The current tax system in Sudan needs an overall review to close its many loopholes and allow the government to levy the correct taxes from the right people. Currently only the small traders are obliged to pay the full taxes while the big cats usually pay less then 25% of the taxes they are due. The agricultural sector has also been hit hard by different types of taxes especially local taxes on rainfed irrigation systems.

The most important social and economic challenge facing Sudan today is the high rate of youth unemployment. About three quarters of the university graduates of the last ten years are unemployed. The government has no policies which might reduce this rate by creating jobs for them.
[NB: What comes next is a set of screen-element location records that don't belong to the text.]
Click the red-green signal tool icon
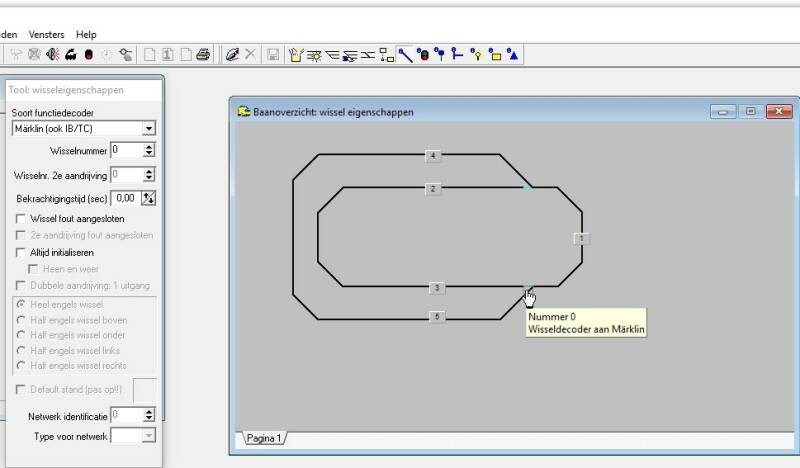 (x=422, y=54)
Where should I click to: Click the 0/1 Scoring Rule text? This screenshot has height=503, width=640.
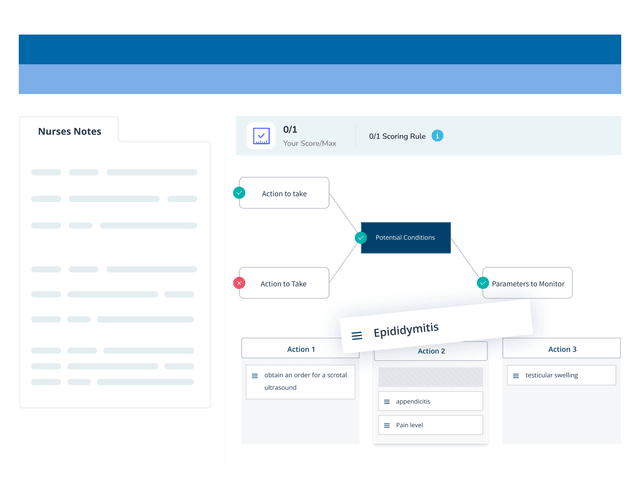click(x=396, y=136)
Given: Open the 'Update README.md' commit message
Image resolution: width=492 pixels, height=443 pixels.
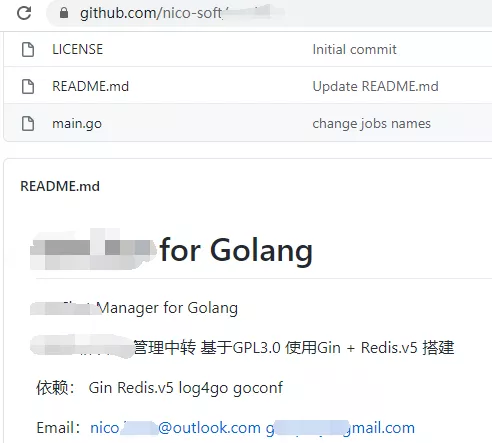Looking at the screenshot, I should pos(375,86).
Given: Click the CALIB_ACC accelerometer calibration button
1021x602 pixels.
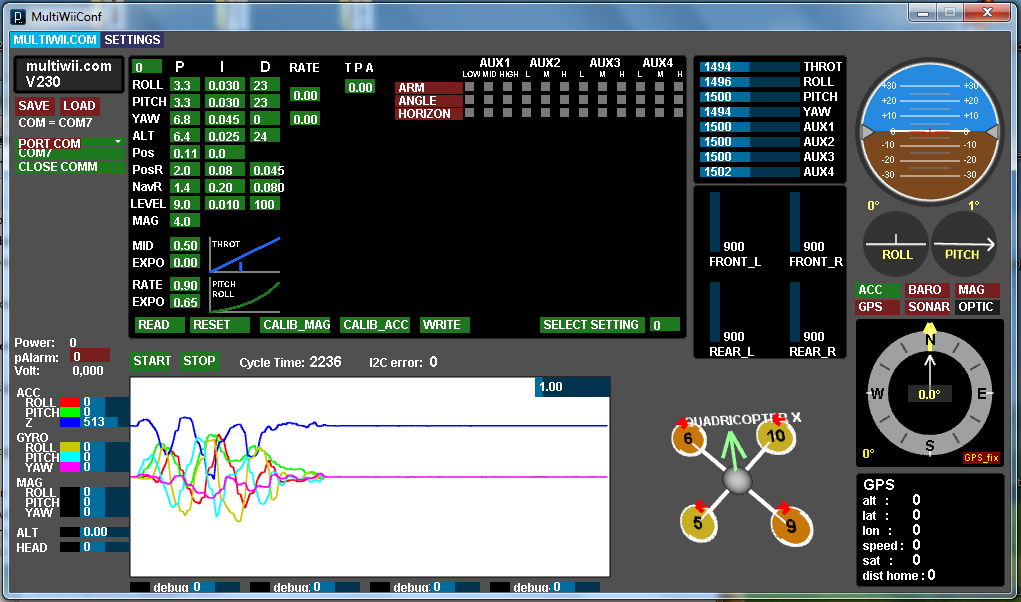Looking at the screenshot, I should tap(375, 325).
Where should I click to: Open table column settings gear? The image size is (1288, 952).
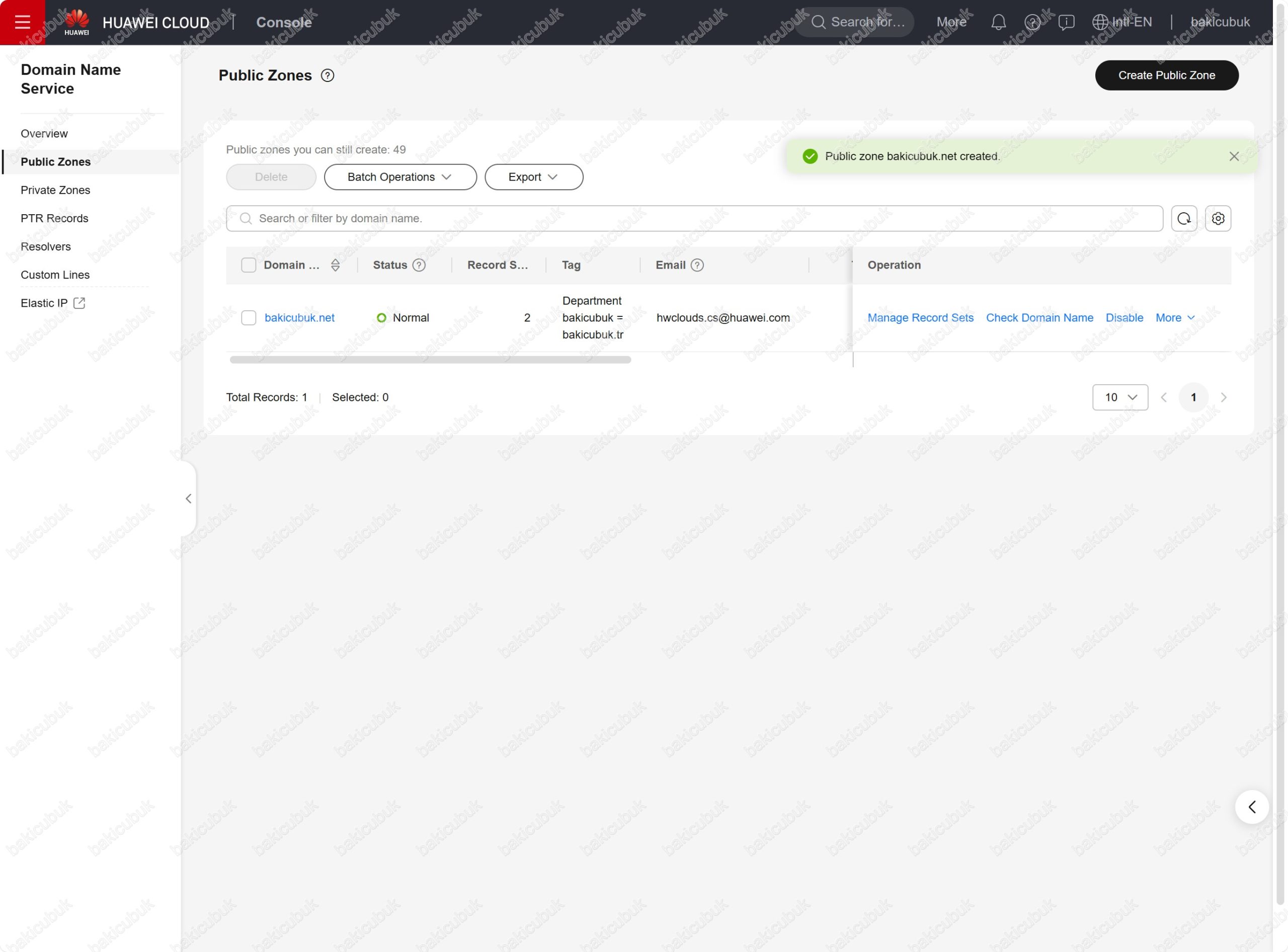[1218, 218]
The Sudanese people are still waiting for the peace dividends in shape of economic development which will help in alleviating poverty and raising the standard of living to the majority. At the time when market economy has been tested to the limit in western countries and governments are now nationalizing banks and taking control of key economic sectors, the opposite is happening in Sudan. Thirty years ago, Sudan led the world in selling off its state assets to well-connected private individuals, even before it became fashionable to do so in the UK and US. Now the government is continuing the privatization drive, which now extends as far as the education and health services. No support is given to the majority of low-income families. Despite the rhetoric we do not have a free market economy in Sudan. Instead we have a market dominated by a number of monopolies in most economic sectors, controlled by private individuals who are well-connected to the government. It is not the state that regulates the country’s leading businessmen but a cosy partnership between the two. Sudan’s economic policies are designed to enrich certain people at the expense of the majority.